Collected data

=======

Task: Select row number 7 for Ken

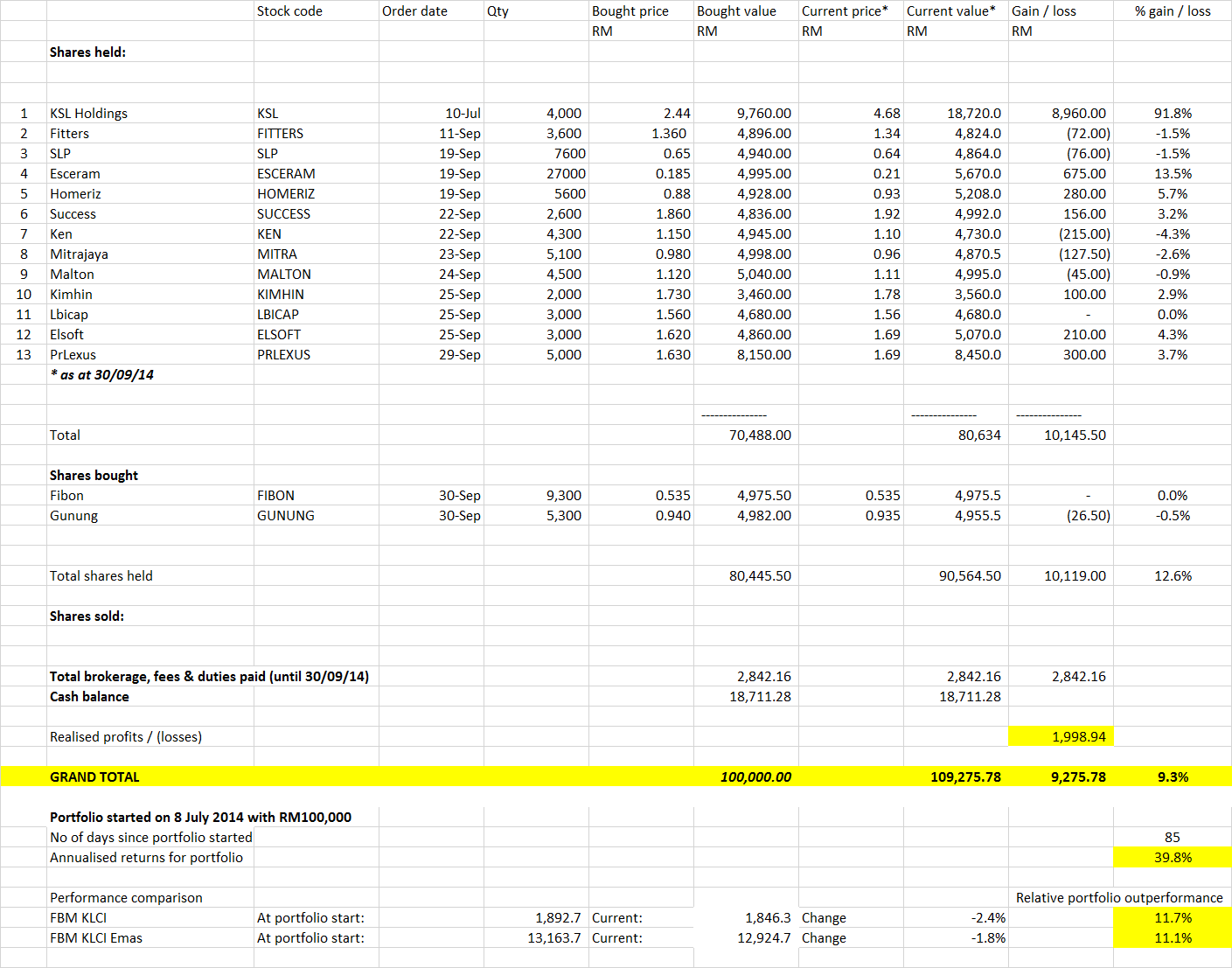Action: tap(24, 233)
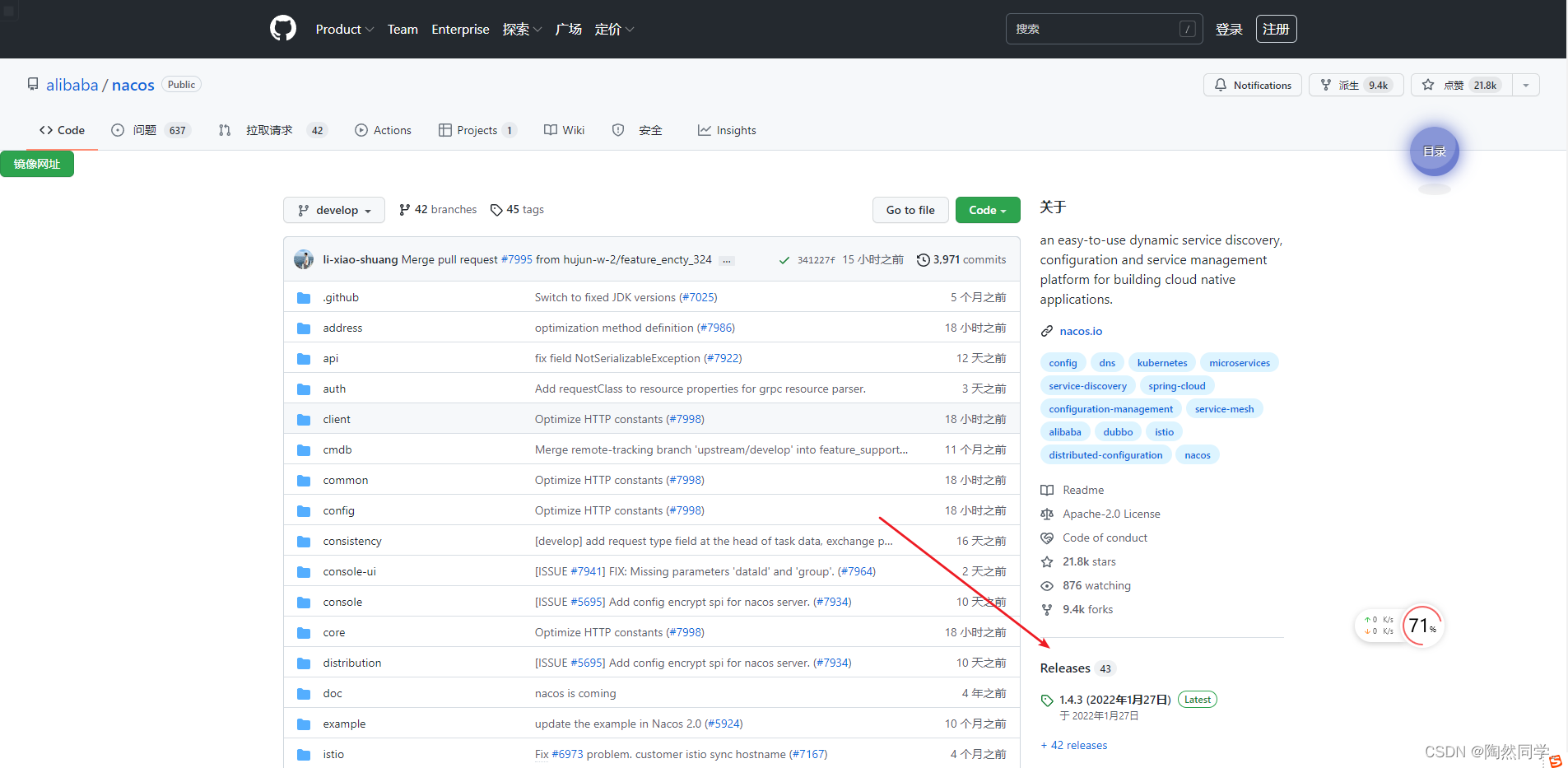Click the 45 tags link
1568x768 pixels.
(517, 210)
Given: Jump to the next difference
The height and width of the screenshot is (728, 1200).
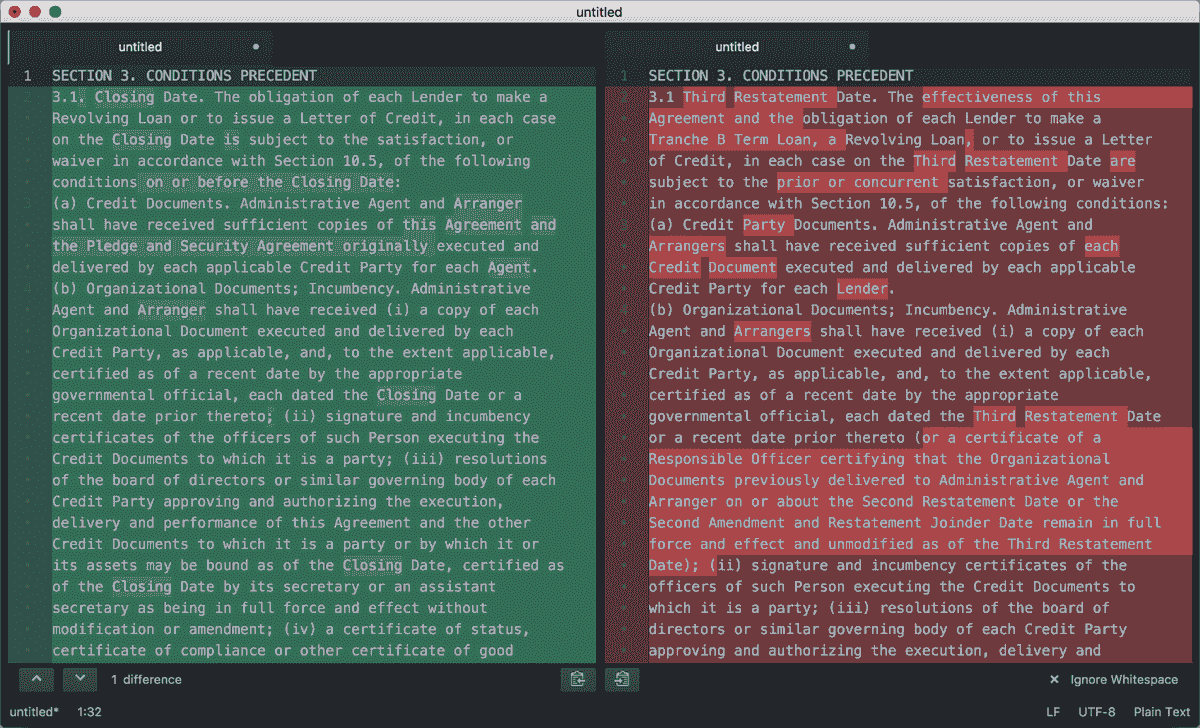Looking at the screenshot, I should 79,679.
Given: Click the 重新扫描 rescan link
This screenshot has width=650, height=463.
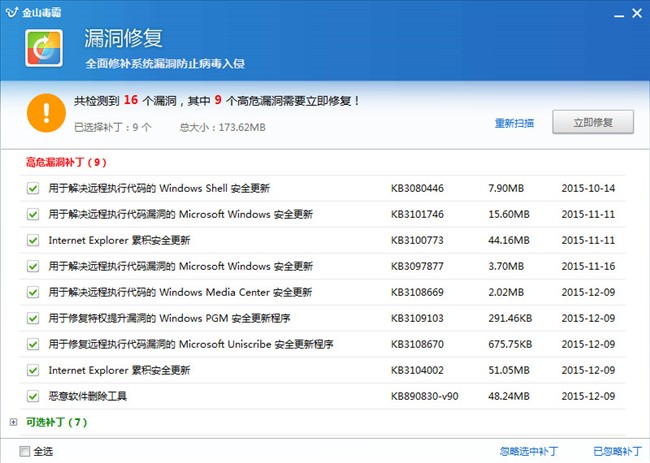Looking at the screenshot, I should point(514,123).
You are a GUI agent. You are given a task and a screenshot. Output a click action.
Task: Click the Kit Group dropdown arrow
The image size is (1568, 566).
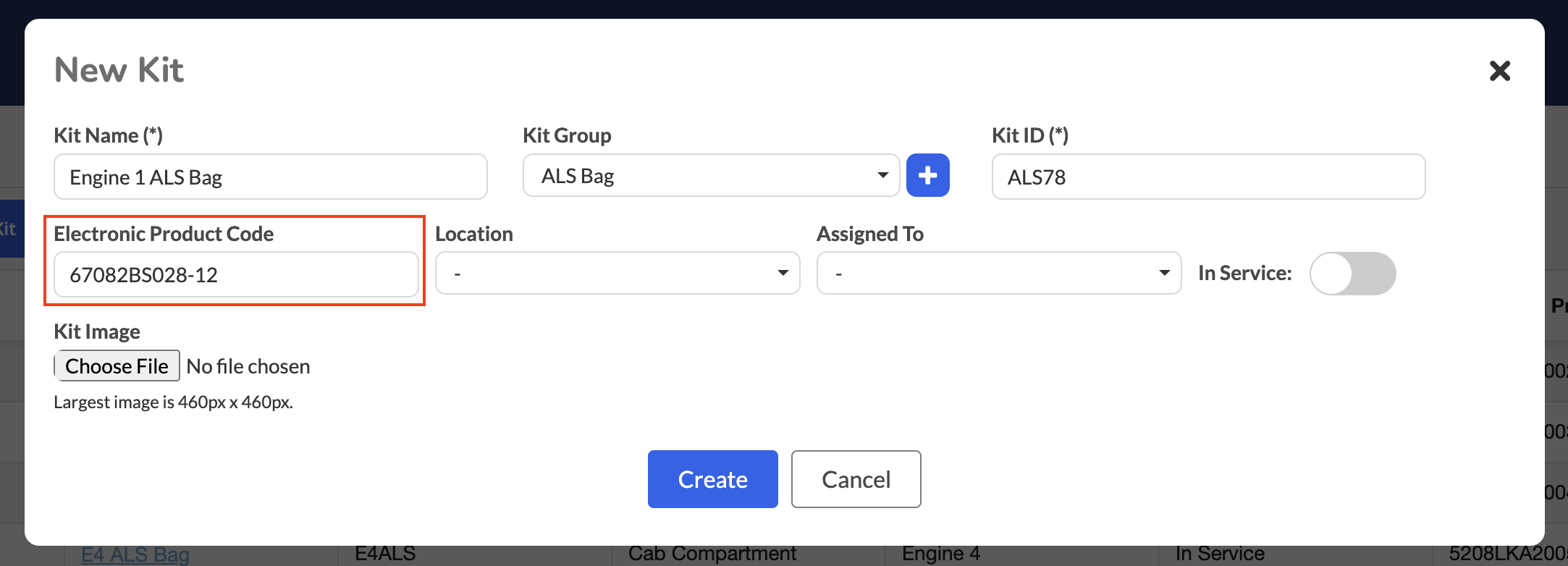(x=882, y=175)
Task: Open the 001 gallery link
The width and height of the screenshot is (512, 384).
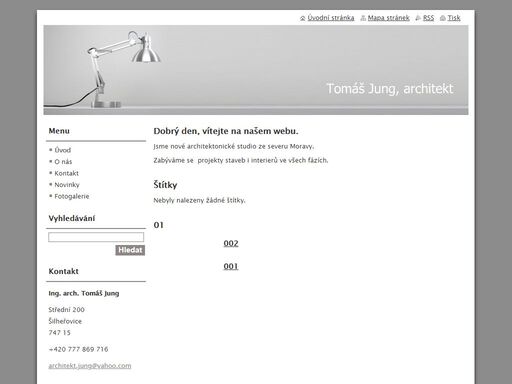Action: tap(231, 266)
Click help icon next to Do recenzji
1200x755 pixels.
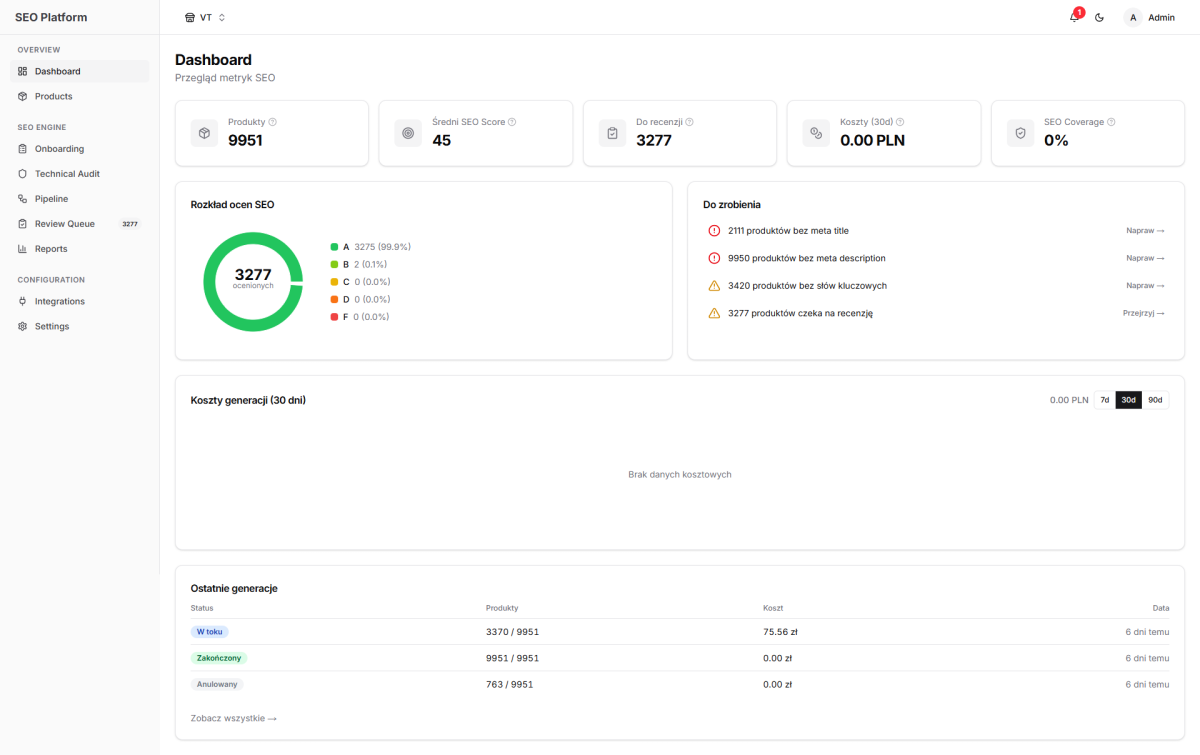tap(689, 122)
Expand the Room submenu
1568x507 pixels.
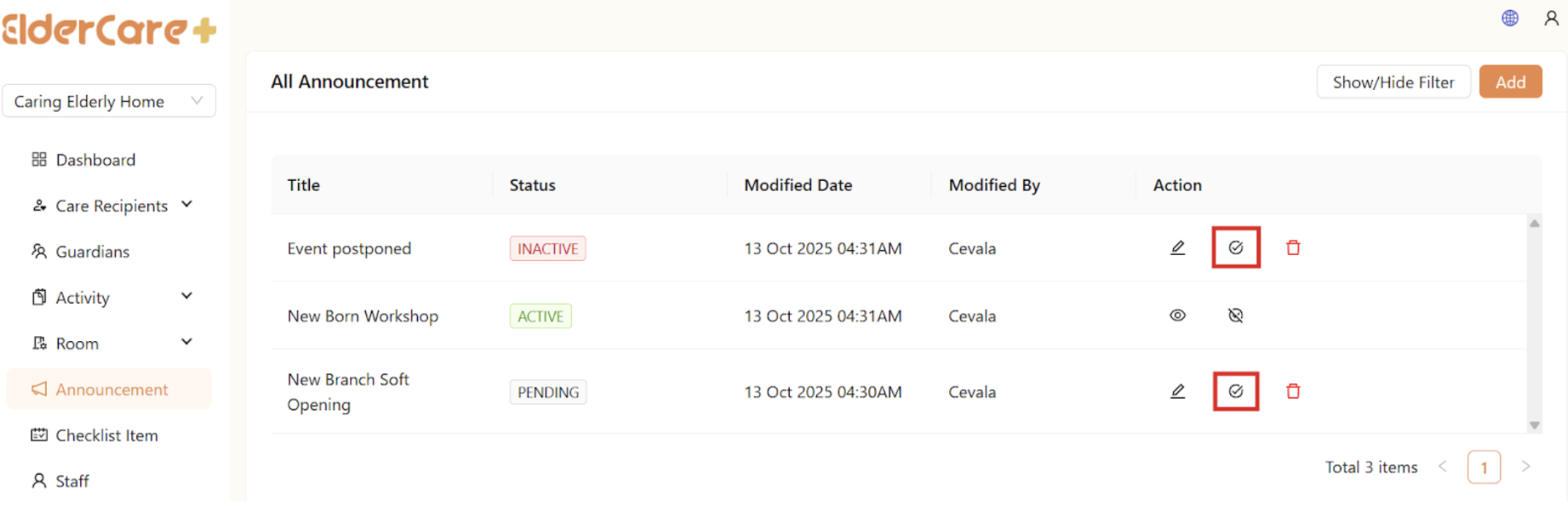tap(187, 342)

=======

THE PROBLEM —
Output only the lines from the one that contains "The height and" to the end of the entries above, both end lines included, and drop the pictures.

TASK SOLUTION —
The height and width of the screenshot is (728, 1200).
Looking at the screenshot, I should 79,679.
Given: Click the 重新扫描 rescan link
This screenshot has width=650, height=463.
Looking at the screenshot, I should point(514,123).
You are a GUI agent. You are given a task and a screenshot. Output a click action.
Task: Click the Kit Group dropdown arrow
The image size is (1568, 566).
(x=882, y=175)
Task: Open the 001 gallery link
The width and height of the screenshot is (512, 384).
Action: tap(231, 266)
Click help icon next to Do recenzji
1200x755 pixels.
tap(689, 122)
Expand the Room submenu
1568x507 pixels.
tap(187, 342)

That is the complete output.